### Instructions to follow
Copy each of the items below word for word, leaving out the pictures.
»»
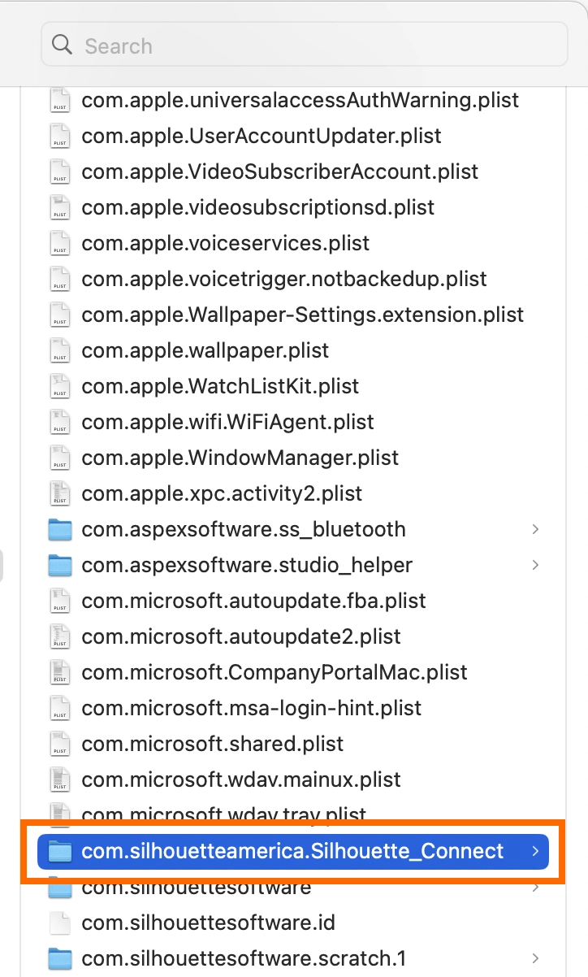Click the com.apple.xpc.activity2.plist file icon
588x977 pixels.
[60, 494]
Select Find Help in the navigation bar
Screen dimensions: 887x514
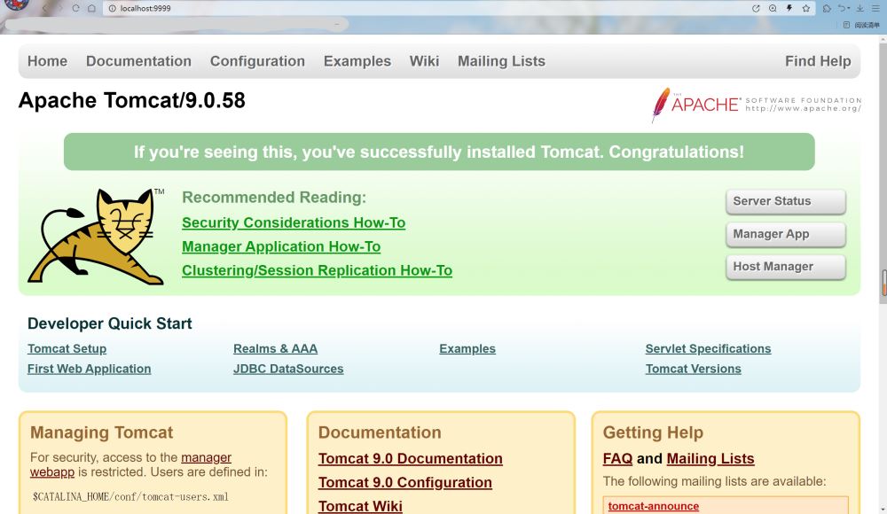817,61
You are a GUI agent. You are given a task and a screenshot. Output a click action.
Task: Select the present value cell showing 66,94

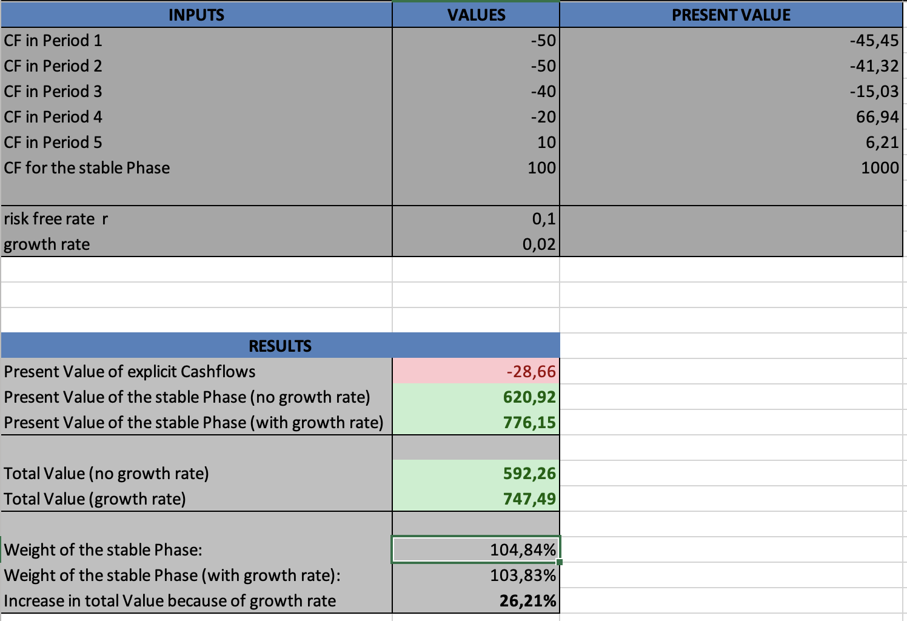(x=731, y=117)
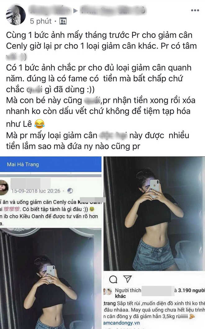Tap the liker avatars beside Người thích

(108, 291)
««
### Correct answer
Click the com.apple.xpc.activity2.plist file icon
588x977 pixels.
[60, 494]
Select Find Help in the navigation bar
Screen dimensions: 887x514
817,61
You are a GUI agent. You are given a task and a screenshot. Output a click action.
Task: Select the present value cell showing 66,94

(x=731, y=117)
Tap the liker avatars beside Người thích

(108, 291)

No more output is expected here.